→ Work item:
If a line in the entries below includes "sidebar", show that line.

== Segment start ==

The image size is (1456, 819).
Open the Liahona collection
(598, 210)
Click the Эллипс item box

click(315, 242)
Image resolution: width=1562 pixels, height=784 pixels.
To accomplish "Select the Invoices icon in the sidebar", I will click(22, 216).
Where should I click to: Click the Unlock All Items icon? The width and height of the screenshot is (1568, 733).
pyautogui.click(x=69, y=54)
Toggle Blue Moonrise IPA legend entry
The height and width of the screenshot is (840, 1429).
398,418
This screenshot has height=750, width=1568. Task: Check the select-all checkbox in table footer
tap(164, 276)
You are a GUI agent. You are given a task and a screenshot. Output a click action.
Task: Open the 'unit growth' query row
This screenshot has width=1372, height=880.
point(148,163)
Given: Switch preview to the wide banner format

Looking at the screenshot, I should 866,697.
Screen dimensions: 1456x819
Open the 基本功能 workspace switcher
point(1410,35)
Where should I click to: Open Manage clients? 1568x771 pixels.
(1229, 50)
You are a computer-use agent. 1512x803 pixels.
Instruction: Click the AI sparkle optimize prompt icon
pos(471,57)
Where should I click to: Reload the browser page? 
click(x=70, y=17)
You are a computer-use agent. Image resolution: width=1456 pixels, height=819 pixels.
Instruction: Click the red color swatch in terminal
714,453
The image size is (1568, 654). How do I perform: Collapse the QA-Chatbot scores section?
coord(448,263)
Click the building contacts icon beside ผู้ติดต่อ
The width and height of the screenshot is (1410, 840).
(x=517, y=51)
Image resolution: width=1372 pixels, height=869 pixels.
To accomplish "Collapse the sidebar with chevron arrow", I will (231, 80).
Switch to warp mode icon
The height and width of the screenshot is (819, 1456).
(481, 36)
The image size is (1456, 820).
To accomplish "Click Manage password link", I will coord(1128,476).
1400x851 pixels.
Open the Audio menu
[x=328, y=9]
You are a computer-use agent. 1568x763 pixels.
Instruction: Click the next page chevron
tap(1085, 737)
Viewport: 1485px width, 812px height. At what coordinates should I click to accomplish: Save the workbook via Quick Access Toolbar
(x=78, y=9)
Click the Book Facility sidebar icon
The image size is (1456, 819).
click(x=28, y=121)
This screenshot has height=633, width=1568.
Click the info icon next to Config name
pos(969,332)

== Segment end ==

→ Answer space:
To accomplish "Select the Invoices icon in the sidebar", I will click(22, 216).
To accomplish "Collapse the sidebar with chevron arrow", I will (231, 80).
Click the Book Facility sidebar icon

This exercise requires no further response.